Days out: Fondation Maeght

Where to go on a rainy Saturday? We have plenty of options but I’d only recently appreciated my beloved had never visited the nearby Fondation Maeght, one of France’s more important private art foundations and a particular favourite of mine. I’ve visited a number of times in the past but hadn’t realised that my last visit was back in 2011! It was most definitely time to remedy that oversight.

Aimé and Marguerite Maeght, a visionary couple of publishers and art dealers, who represented and were friends with some of the most important 20th century artists, including Joan Miró, Alexander Calder, Fernand Léger, Georges Braque, Alberto Giacometti, Marc Chagall and many others, set up the Fondation. Inaugurated on 26th July, 1964, by Charles de Gaulle’s Culture Minister André Malraux, a close friend of the Maeghts, the Fondation was France’s very first private art institution. It was modeled on American institutions such as the Guggenheim Foundation, the Barnes and Phillips Collections, which the Maeghts had visited during their frequent trips to the United States in the 1950s.

Located near the village of Saint Paul de Vence, 25 km from Nice, the Fondation Maeght is a unique architectural complex designed by Josep Lluís Sert, showing modern and contemporary art in all its diversity. Painters and sculptors worked in collaboration with the Catalan architect to create a place where art, nature and architecture blend in perfect harmony. I’d say they succeeded.

I’m not normally a fan of 1960s architecture but I love the exhibition space’s use of a limited palette of materials from the beautiful terracotta floor tiles, to the painted concrete stairs and walls. The building’s sparcity forms the perfect backdrop for the collection, particularly the larger works. I also like that viewing platforms and windows give different perspectives, particularly of the garden sculptures.

The Foundation’s highlights include the Giacometti courtyard, featuring an exceptional ensemble of sculptures by the Swiss artist, the Miró labyrinth, a whimsical sculpture garden by the Catalan artist, monumental mosaic murals by Marc Chagall and Pierre Tal Coat, plus a pool designed by Georges Braque.

The sculpture garden features a rotating selection of works by Calder, Takis, Miro and Arp among others. aside from the exhibition galleries hosting temporary as well as selected works from the permanent collection. There’s also a consecrated chapel, dedicated to Saint Bernard, in memory of the Maeght’s young son Bernard who died of leukemia, plus an impressive art library, and the usual coffee and gift shops.
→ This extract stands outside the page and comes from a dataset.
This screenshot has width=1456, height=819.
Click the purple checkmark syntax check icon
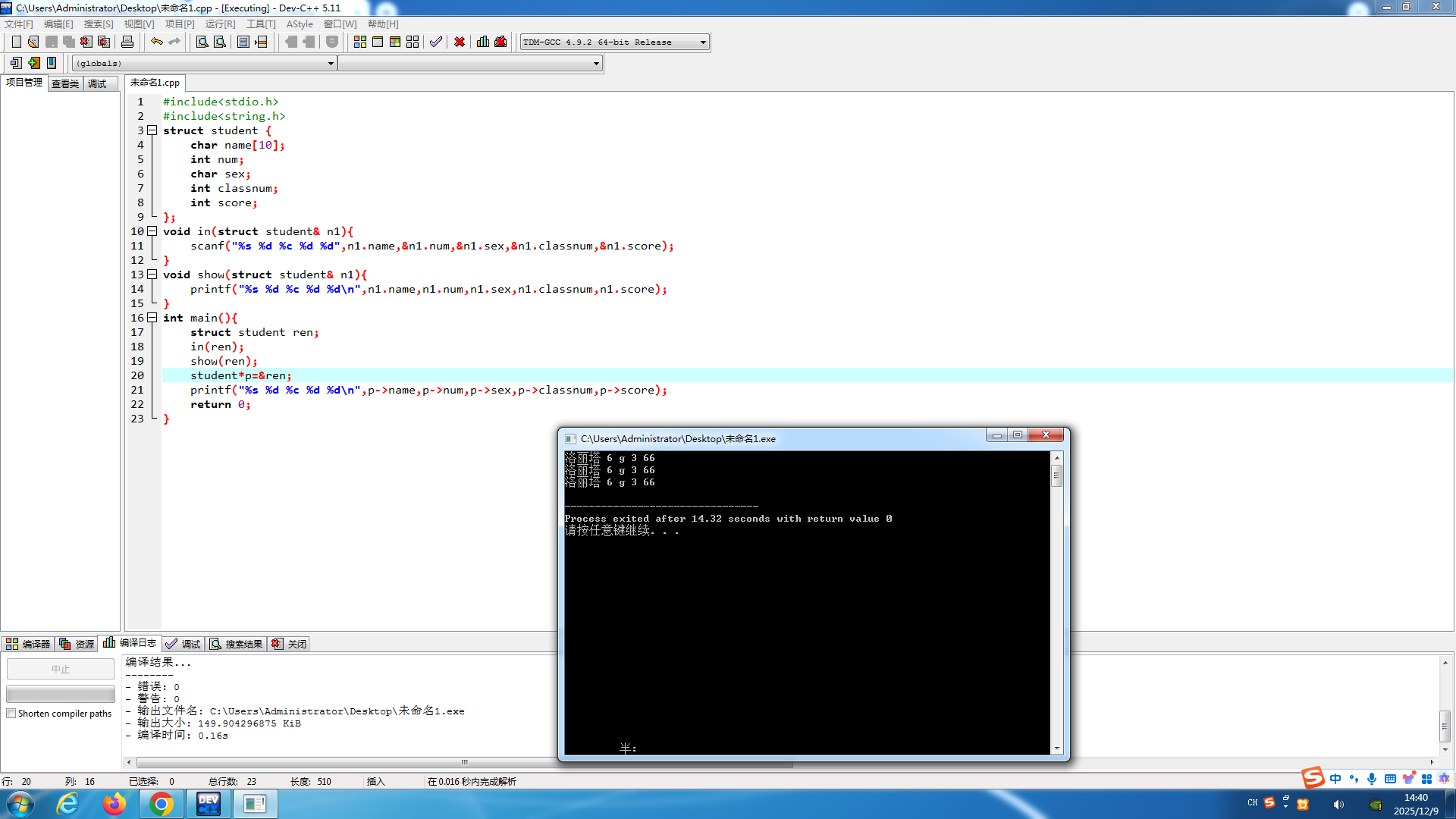(436, 42)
The Fondation has one of the largest collections (approx. 13,000) of paintings, sculptures, and works on paper of modern and contemporary art in Europe. A tightly curated selection of works from the permanent collection is on view at all time in the exhibition galleries. Artworks from the collection are also regularly included in temporary exhibitions either at the Fondation and or in other institutions around the world.

The Fondation’s current exhibition features selected, donated works from its own collection, curated by art critic Henri-François Debailleux. The Foundation has amassed a wealth of exquisite works over the years, first and foremost from Marguerite and Aimé Maeght and subsequently gifts from artists, friends, family members, collectors and supporters of the Foundation. Because the works hail from very different sources they constitute, by their very nature, a very heterogeneous ensemble; yet trends, links and interactions can be identified:

Variety is the driving force of the collection; diversity the beat of its heart.

An added attraction for my beloved is that one of our favourite restaurants is within walking distance of the Fondation and where I’d booked us a table for lunch.